I came to Southern California a little more than a year ago before the last Pacific Electric service was discontinued, so I never knew the system, but I kept hearing from older residents about how they had loved those Big Red Cars. Having always been fascinated by anything that ran on rails, I sympathized. I thought it shortsighted that the P. E. track on the San Bernardino Freeway median between Los Angeles and El Monte, then used only for local freight, it should not have been converted into a rapid transit line when the Freeway was built. And it might have been wise if some provision had been made to reserve the P. E. rights-of-way for possible future transit use - - perhaps as busways,.

However, after a few years of reading theses and papers dealing with the Pacific Electric, I became acquainted with its balance sheets. These made it clear that however much Southern California may have loved the Big Red Cars, from 1930 on they did not express this affection by paying to ride on them, at least not in sufficient numbers to keep the system solvent. Professor Hilton has confirmed this revised point of view. He makes it abundantly clear that the Pacific Electric died of an ailment best described as incurable obsolescence.
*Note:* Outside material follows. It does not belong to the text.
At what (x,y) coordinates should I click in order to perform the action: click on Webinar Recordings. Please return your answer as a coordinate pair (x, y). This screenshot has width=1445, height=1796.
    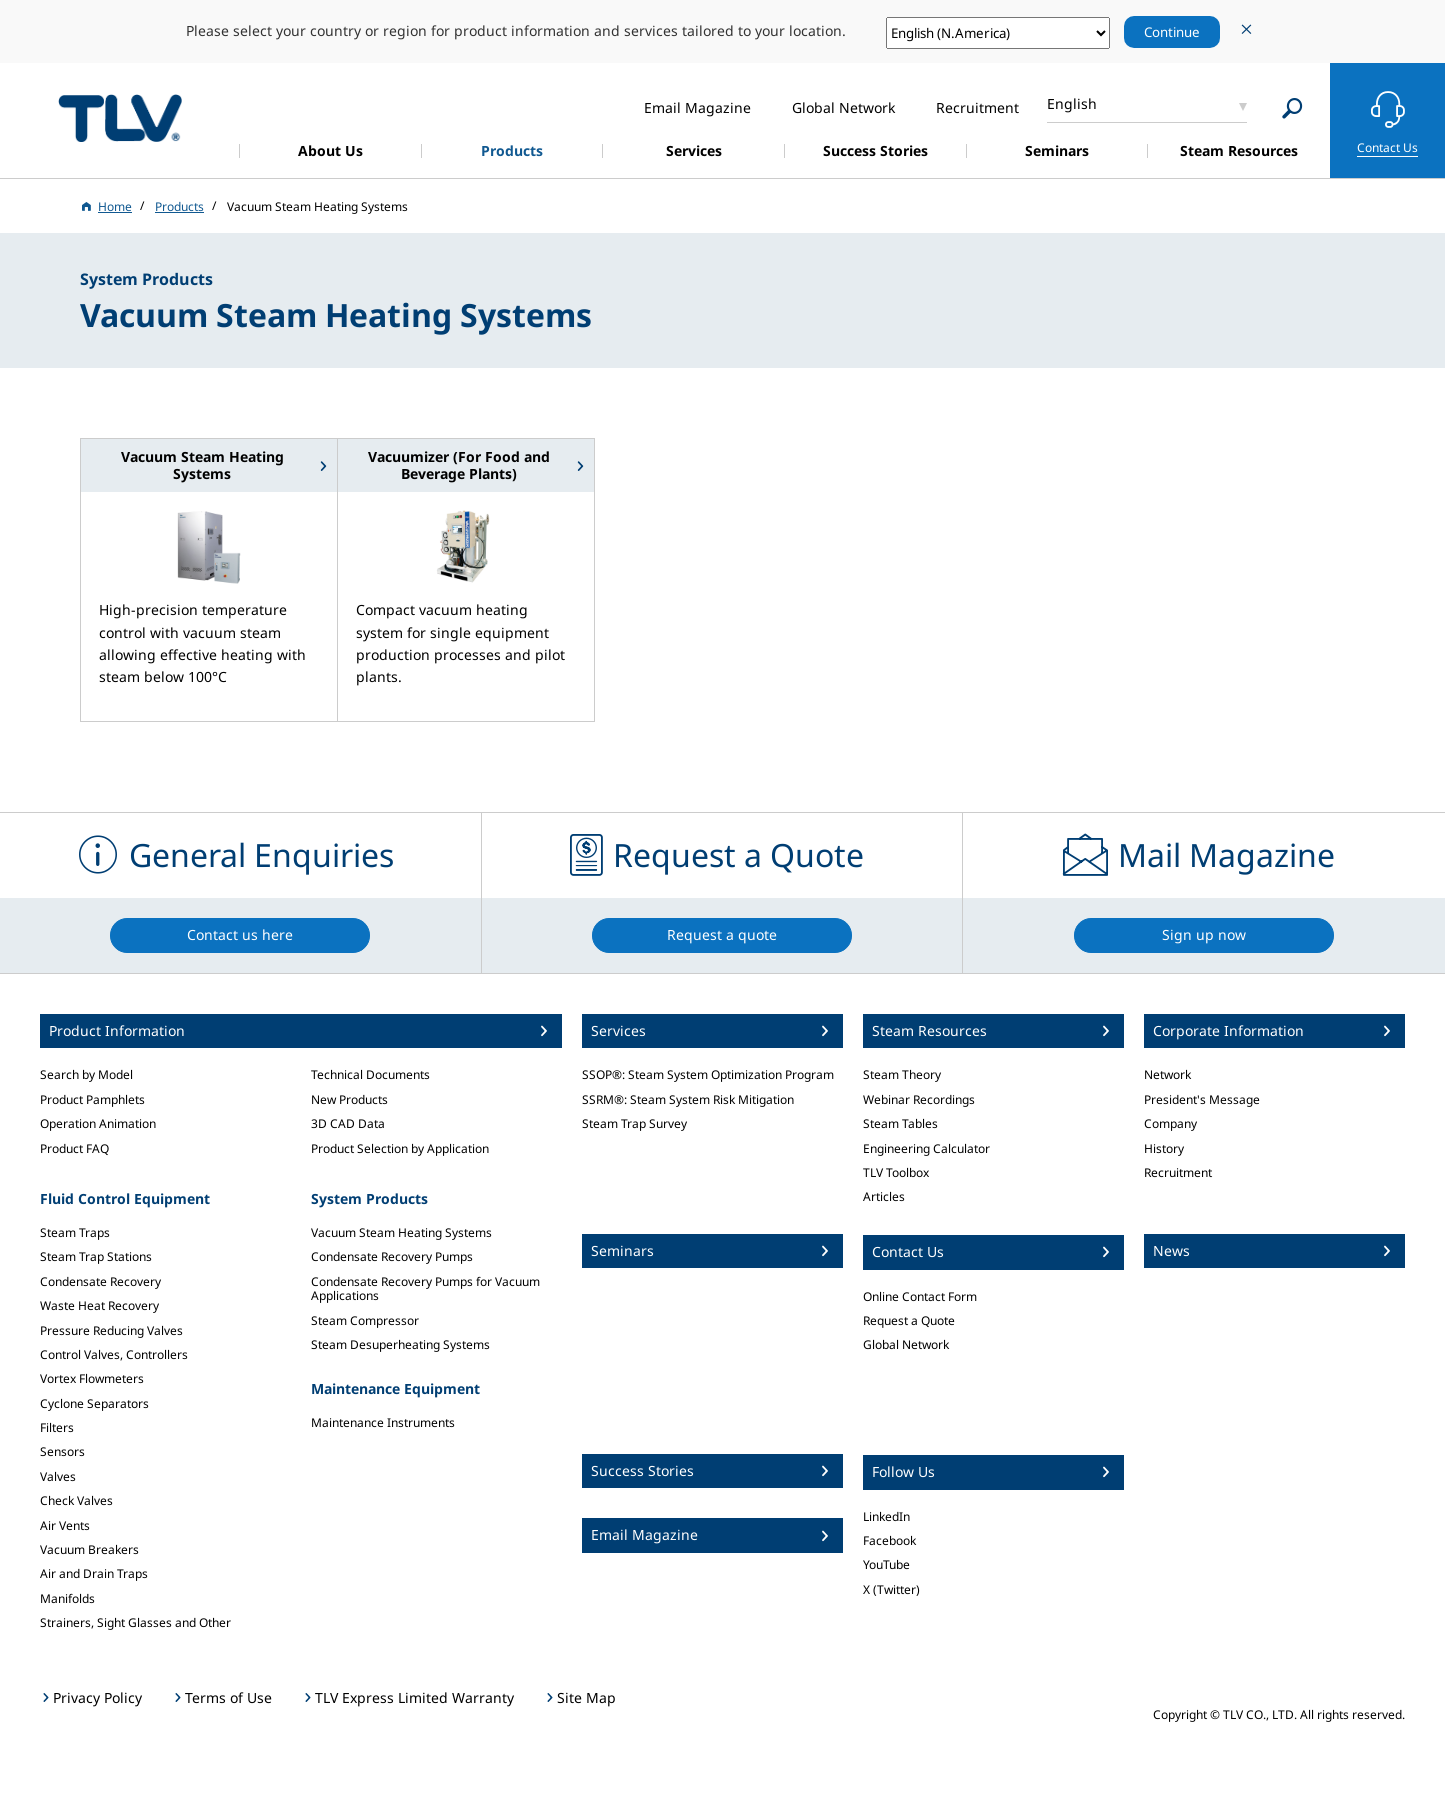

He has offered useful comparisons with other interurbans. The Chicago lines had the advantage of serving a more densely populated area and entering the city over transit and railroad tracks, but still failed. They had a handicap too that the Pacific Electric did not, in competing rail commuter lines, such as the Chicago and Northwestern's North Shore suburban service, which practically paralleled the Chicago North Shore and Milwaukee and still operates. Cleveland’s first rapid transit system, the Shaker Heights line, gained access to the city center over the Nickel Plate Railroad right-of-way, with the result that the present Cleveland Transit Authority's Shaker Heights and Windermere routes, serving the eastern side of the city, have not station between Public Square and 55th Street. This gap includes the Central Business District. At one time an expensive subway loop was planned to serve the CBD, but it has not yet been built.

The record seems convincing. Attempting to bring back the Big Red Cars as a comprehensive solution for mass transportation in Greater Los Angeles would be a costly mistake. I any case, let's not mix technologies. If there are specific routes where rail transit is viable choice, then restore essentially the simple Red Car technology. Adding refinements increases cost without corresponding benefits. For example, line-haul above 45 m.p.h. require expensive and complex equipment, increasing the risk of breakdown, and are attainable only by putting stations so far apart as to reduce gravely the usefulness of the system. Accessibility is far more important than speed. Toronto has an excellent public transportation systems, including a modern subway, but it is underused. A survey in 1973 suggested adding sedan chairs to the system since it appeared that patrons would not walk as much as half a mile to reach a station, or even a bus stop. (Los Angeles Times, June 8, 1973.)

If we really want to apply modern commuter technology, let's apply it in modern ways: flexible routing and scheduling of buses, monitoring freeway traffic in terms of car occupancy and time of usage-even determining where some form of fixed guideway may actually be applicable.